Hissed comments (unlike those on BlogSpot’s), hilarious banter, relentless info sleuthing and the (I-have-to-report-first) anxiety for eyeballs were all undercurrents during the two days. “I wrote about Mumbai blasts within 2 hours,” boasted Karthick, a techie. “I got 150 responses in 2 days,” ‘Please comment, don’t ignore me’ was the silent chant as they exchanged URLs. Blogging is pastime? Popular sport (the more provocative the language, the more the hits)? That’s all old. Now it has a biography. “Blogging in the 1990s” was one of the presentations. It’s an obsession. “All day I think about what I’ll be writing,” said Ganesh of rupya dotcom.
The sidelights lit up the event. Several came forward to tell how blogging had changed their lives. Hiren Shah got writing assignments. For Neha Viswanathan, who flew down from London, it was empowerment. “Discussions at a blog-meet got me the job I wanted,“ said Karthick giving the camp a new dimension. Watching all this from the wings was Kiruba Shankar, the man who sparked the campfire two months ago. Informal in T-Shirts and Bermudas, he insisted it was all team effort. “Start your own mini-summits,” he asked the audience.
Coming together of the best blogging minds? Yes, each with an agenda of his own. For most, it was curiosity-quenching, attaching a face to a URL. A real time association for growth in the blogworld. For others it was a platform to learn the tricks of the trade. A full hall listened to advantages of using WordPress, Ajaxifying and mobile blogging. Inhead every word from Amit Agarwal, the pro whose income from blogging would leave an IIM-A alumni stunned. ‘Monetising’ leisure writing was a hot topic.
Satya Prabhakar, CEO, Sulekha dotcom underscored the symbiotic relationship between blogs and web portals. Intermediaries like Sulekha helped highlight this writing and gained financially from good content. Good blogs brought her research business. Robert Scoble appeared on screen to explain video-blogging. Rajesh Shetty was seen distributing his latest book. Peter Griffin of Collablog fame talked of collaboration online for disaster management. Shared Haksar answered questions on digital photography. Scott Caney was there to cover the camp for Wired News. Sriram Krishnan from Microsoft gave spirited support to corporate blogging. Before being mobbed for auto/photo graphs, Sunil Gavaskar traced the history of commentary from his radio days to podcasting today.

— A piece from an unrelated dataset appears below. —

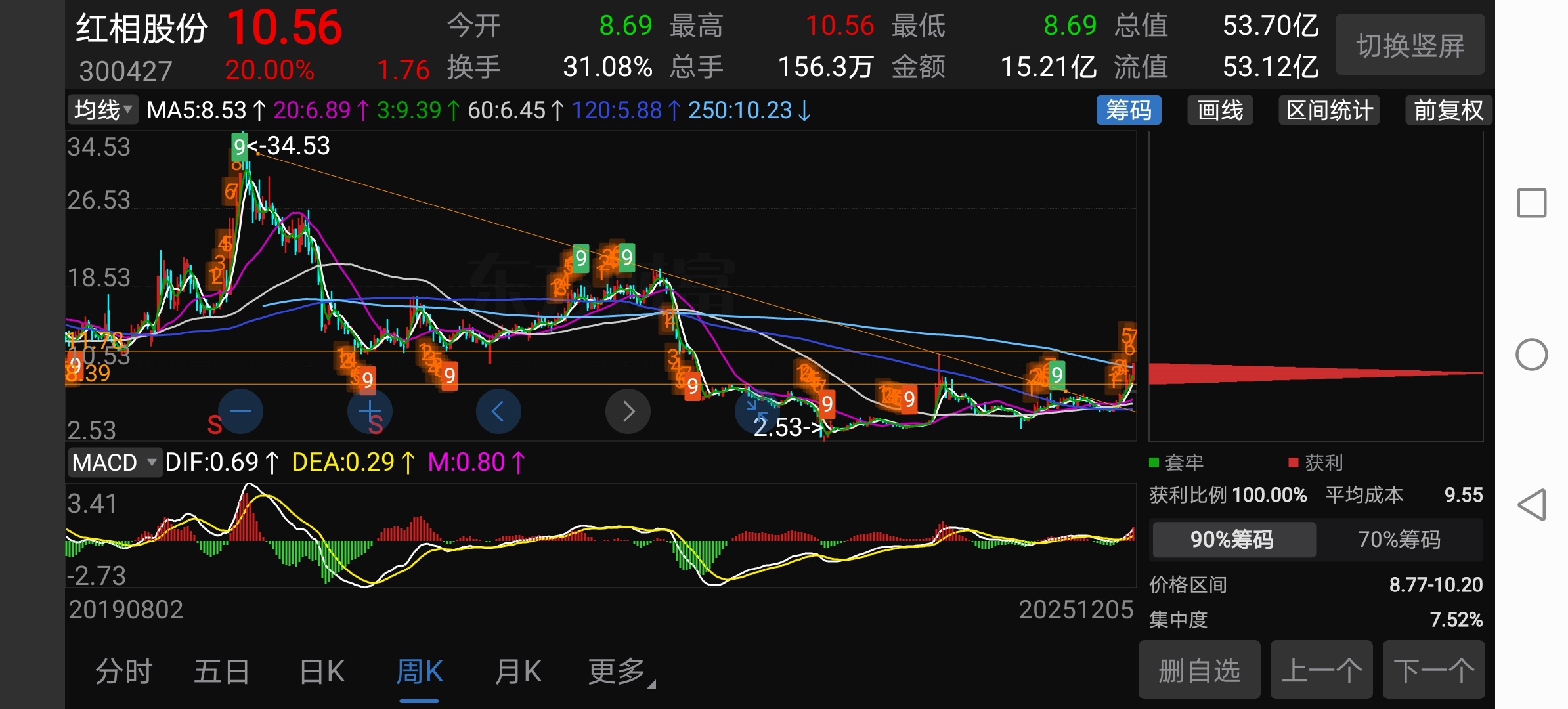
Task: Open the MACD indicator dropdown
Action: pos(114,463)
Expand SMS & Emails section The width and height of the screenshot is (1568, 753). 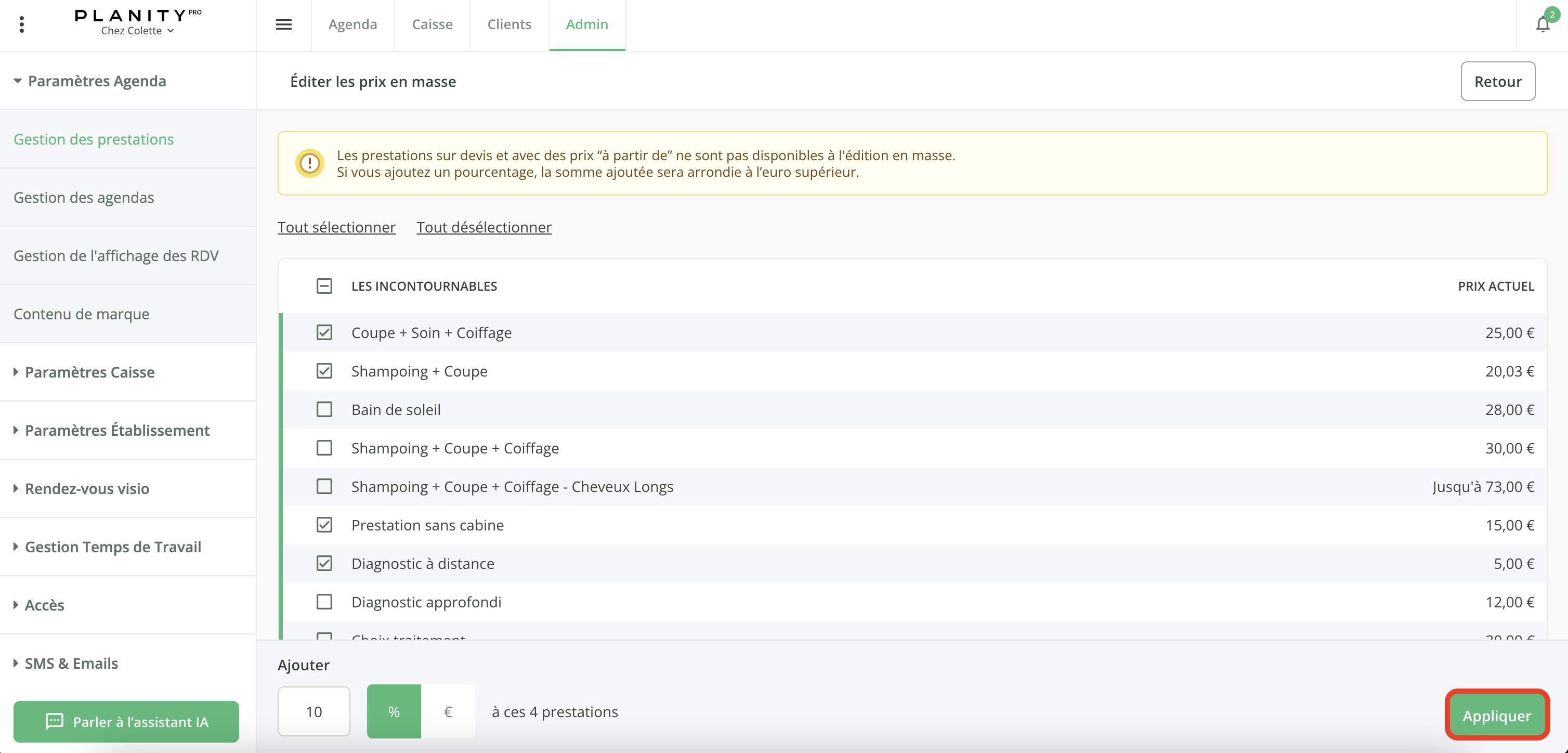tap(71, 663)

The penultimate session brought out blogosphere’s schoolmarms. Shh, you don’t have unlimited freedom, they warned. Saucy writing to sustain readership could land you in alphabet soup. Sure, blogger’s collective voices are increasingly heard with respect, but moderate your tone and back up criticism with proof. Rounding up the show was a quiz with this question: which Indian city has the maximum bloggers?
This was the blog end of the business. For the camp part, a busload gathered at a beach-house to spend the night under stars. Will Blogcamp become an annual feature? May be.